_Goal:_
Rewrite every entry below so that "computer-use agent" becomes "desktop automation agent" wherever it occurs, with no other changes.

_Material provided:_
— Start —

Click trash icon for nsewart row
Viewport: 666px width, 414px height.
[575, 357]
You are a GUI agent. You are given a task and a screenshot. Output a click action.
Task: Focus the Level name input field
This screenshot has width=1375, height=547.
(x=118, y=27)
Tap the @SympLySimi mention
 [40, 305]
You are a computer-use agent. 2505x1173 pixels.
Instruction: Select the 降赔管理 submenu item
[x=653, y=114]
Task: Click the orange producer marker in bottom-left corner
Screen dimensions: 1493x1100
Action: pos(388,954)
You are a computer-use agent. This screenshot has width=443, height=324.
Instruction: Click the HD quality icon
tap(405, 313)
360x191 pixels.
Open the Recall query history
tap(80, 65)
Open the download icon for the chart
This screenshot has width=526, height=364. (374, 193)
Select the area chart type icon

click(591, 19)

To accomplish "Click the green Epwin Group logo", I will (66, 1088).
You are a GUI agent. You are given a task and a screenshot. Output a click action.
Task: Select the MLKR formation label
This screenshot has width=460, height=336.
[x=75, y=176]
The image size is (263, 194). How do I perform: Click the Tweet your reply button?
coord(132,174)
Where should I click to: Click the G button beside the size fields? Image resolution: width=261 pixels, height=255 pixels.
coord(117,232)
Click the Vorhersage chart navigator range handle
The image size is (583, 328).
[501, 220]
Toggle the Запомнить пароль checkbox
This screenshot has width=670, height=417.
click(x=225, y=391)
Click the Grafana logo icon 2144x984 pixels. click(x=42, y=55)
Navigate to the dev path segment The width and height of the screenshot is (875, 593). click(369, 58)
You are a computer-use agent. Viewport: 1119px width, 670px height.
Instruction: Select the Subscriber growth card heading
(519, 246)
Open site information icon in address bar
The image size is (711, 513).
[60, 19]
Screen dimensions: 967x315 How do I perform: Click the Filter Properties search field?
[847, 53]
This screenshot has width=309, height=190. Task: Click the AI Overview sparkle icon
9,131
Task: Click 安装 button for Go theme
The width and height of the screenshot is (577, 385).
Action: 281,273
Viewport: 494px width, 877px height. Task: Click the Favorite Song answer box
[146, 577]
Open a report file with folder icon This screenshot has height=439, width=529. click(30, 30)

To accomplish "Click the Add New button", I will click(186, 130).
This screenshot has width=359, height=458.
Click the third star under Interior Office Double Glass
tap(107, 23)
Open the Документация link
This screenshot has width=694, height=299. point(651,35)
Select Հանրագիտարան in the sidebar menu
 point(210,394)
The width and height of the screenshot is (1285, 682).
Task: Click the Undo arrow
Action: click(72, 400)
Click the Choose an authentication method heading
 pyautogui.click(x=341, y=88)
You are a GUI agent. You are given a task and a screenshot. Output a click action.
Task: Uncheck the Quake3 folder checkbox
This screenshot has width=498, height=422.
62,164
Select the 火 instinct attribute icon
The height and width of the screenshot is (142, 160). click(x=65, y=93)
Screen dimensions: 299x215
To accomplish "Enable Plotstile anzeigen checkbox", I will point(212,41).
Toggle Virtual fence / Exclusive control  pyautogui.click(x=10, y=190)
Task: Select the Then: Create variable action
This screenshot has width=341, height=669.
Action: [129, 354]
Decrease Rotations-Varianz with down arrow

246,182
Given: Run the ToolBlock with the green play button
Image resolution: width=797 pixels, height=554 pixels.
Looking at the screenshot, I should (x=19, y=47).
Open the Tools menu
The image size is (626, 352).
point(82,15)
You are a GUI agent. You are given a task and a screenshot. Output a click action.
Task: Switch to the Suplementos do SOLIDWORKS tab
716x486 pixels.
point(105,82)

— End —

_Exercise output:_
Click trash icon for nsewart row
Viewport: 666px width, 414px height.
[575, 357]
You are a GUI agent. You are given a task and a screenshot. Output a click action.
Task: Focus the Level name input field
This screenshot has width=1375, height=547.
(x=118, y=27)
Tap the @SympLySimi mention
 [40, 305]
You are a desktop automation agent. 2505x1173 pixels.
Instruction: Select the 降赔管理 submenu item
[x=653, y=114]
Task: Click the orange producer marker in bottom-left corner
Screen dimensions: 1493x1100
Action: pos(388,954)
You are a desktop automation agent. This screenshot has width=443, height=324.
Instruction: Click the HD quality icon
tap(405, 313)
360x191 pixels.
Open the Recall query history
tap(80, 65)
Open the download icon for the chart
This screenshot has width=526, height=364. (374, 193)
Select the area chart type icon

click(591, 19)

To accomplish "Click the green Epwin Group logo", I will (66, 1088).
You are a GUI agent. You are given a task and a screenshot. Output a click action.
Task: Select the MLKR formation label
This screenshot has width=460, height=336.
[x=75, y=176]
The image size is (263, 194). How do I perform: Click the Tweet your reply button?
coord(132,174)
Where should I click to: Click the G button beside the size fields? Image resolution: width=261 pixels, height=255 pixels.
coord(117,232)
Click the Vorhersage chart navigator range handle
The image size is (583, 328).
[501, 220]
Toggle the Запомнить пароль checkbox
This screenshot has width=670, height=417.
click(x=225, y=391)
Click the Grafana logo icon 2144x984 pixels. click(x=42, y=55)
Navigate to the dev path segment The width and height of the screenshot is (875, 593). click(369, 58)
You are a desktop automation agent. Viewport: 1119px width, 670px height.
Instruction: Select the Subscriber growth card heading
(519, 246)
Open site information icon in address bar
The image size is (711, 513).
[60, 19]
Screen dimensions: 967x315 How do I perform: Click the Filter Properties search field?
[847, 53]
This screenshot has width=309, height=190. Task: Click the AI Overview sparkle icon
9,131
Task: Click 安装 button for Go theme
The width and height of the screenshot is (577, 385).
Action: 281,273
Viewport: 494px width, 877px height. Task: Click the Favorite Song answer box
[146, 577]
Open a report file with folder icon This screenshot has height=439, width=529. click(30, 30)

To accomplish "Click the Add New button", I will click(186, 130).
This screenshot has width=359, height=458.
Click the third star under Interior Office Double Glass
tap(107, 23)
Open the Документация link
This screenshot has width=694, height=299. point(651,35)
Select Հանրագիտարան in the sidebar menu
 point(210,394)
The width and height of the screenshot is (1285, 682).
Task: Click the Undo arrow
Action: click(72, 400)
Click the Choose an authentication method heading
 pyautogui.click(x=341, y=88)
You are a GUI agent. You are given a task and a screenshot. Output a click action.
Task: Uncheck the Quake3 folder checkbox
This screenshot has width=498, height=422.
62,164
Select the 火 instinct attribute icon
The height and width of the screenshot is (142, 160). click(x=65, y=93)
Screen dimensions: 299x215
To accomplish "Enable Plotstile anzeigen checkbox", I will point(212,41).
Toggle Virtual fence / Exclusive control  pyautogui.click(x=10, y=190)
Task: Select the Then: Create variable action
This screenshot has width=341, height=669.
Action: [129, 354]
Decrease Rotations-Varianz with down arrow

246,182
Given: Run the ToolBlock with the green play button
Image resolution: width=797 pixels, height=554 pixels.
Looking at the screenshot, I should (x=19, y=47).
Open the Tools menu
The image size is (626, 352).
point(82,15)
You are a GUI agent. You are given a task and a screenshot. Output a click action.
Task: Switch to the Suplementos do SOLIDWORKS tab
716x486 pixels.
point(105,82)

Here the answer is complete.